Ans: Choosing the right tax regime is crucial. It impacts your tax liability and savings. Let's evaluate the Old and New Tax Regimes based on your annual income of Rs 27.5 lakhs. Both regimes offer distinct advantages. Understanding them helps you make an informed decision.

Old Tax Regime: A Closer Look
The Old Tax Regime is known for its deductions and exemptions. It allows you to reduce taxable income through various investments and expenses. These include:

Section 80C: Investments in PF, PPF, ELSS, etc., up to Rs 1.5 lakhs.

Section 80D: Premiums for health insurance, up to Rs 25,000 for self and family, and an additional Rs 50,000 for senior citizens.

House Rent Allowance (HRA): Exemption on rent paid, depending on your salary and rent amount.

Standard Deduction: Rs 50,000 deduction for salaried employees.

Home Loan Interest: Deduction of up to Rs 2 lakhs on home loan interest under Section 24(b).

The Old Tax Regime benefits those with significant investments in tax-saving instruments. It reduces tax liability effectively for those who can fully utilize these deductions.

New Tax Regime: A Simple Structure
The New Tax Regime offers lower tax rates. But it does away with most deductions and exemptions. It is suitable for those who prefer simplicity and have fewer investments in tax-saving instruments.

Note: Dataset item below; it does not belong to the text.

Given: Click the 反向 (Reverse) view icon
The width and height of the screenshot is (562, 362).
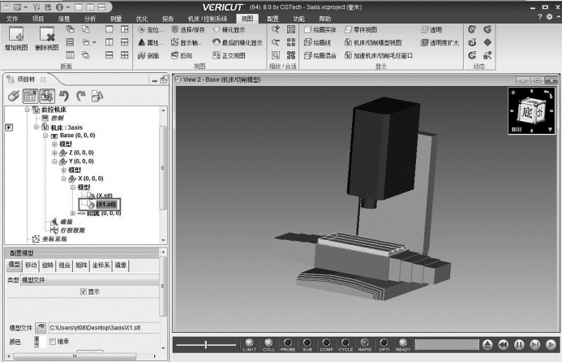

Here are the key features:

Lower Tax Rates: Tax rates are reduced across income slabs.

No Deductions or Exemptions: You cannot claim popular deductions like 80C, 80D, or HRA.

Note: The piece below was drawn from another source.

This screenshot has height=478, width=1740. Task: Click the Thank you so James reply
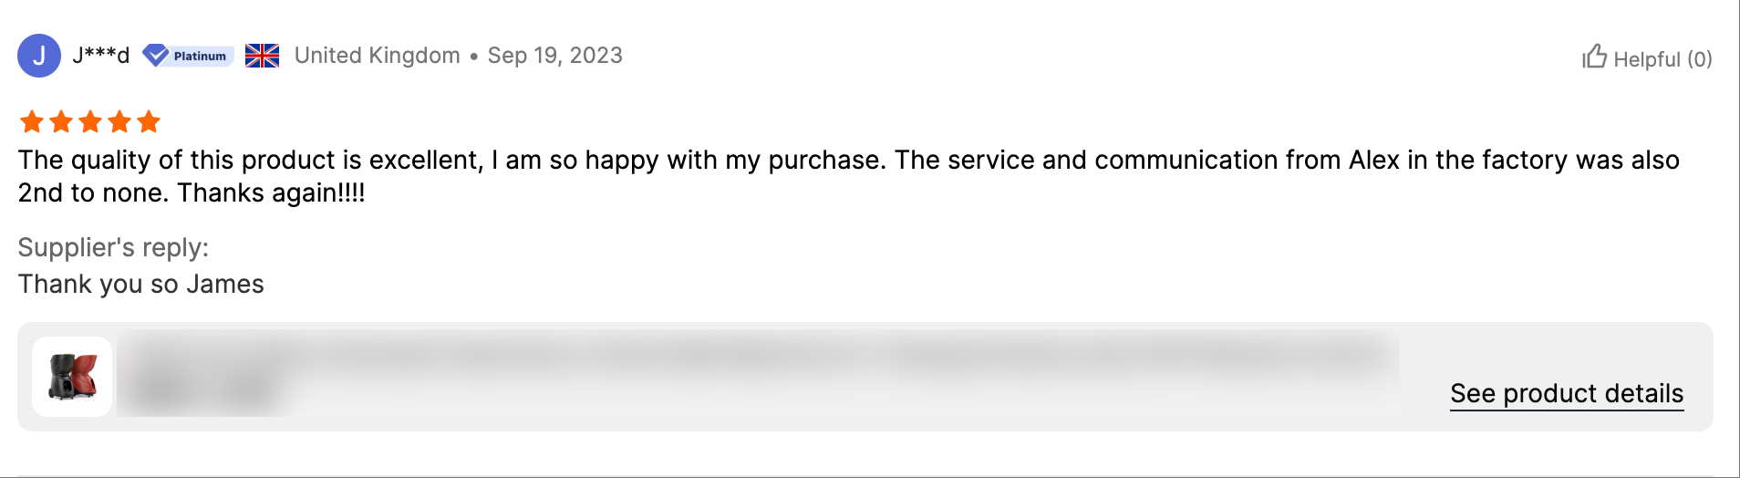(141, 284)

The New Tax Regime is beneficial if you do not have many deductions to claim. It simplifies tax filing and might lower your tax outgo if deductions under the Old Regime are minimal.

Evaluating Which Regime Is Better for You
To decide between the two regimes, consider the following factors:

Investment Habits: Do you invest in tax-saving instruments regularly?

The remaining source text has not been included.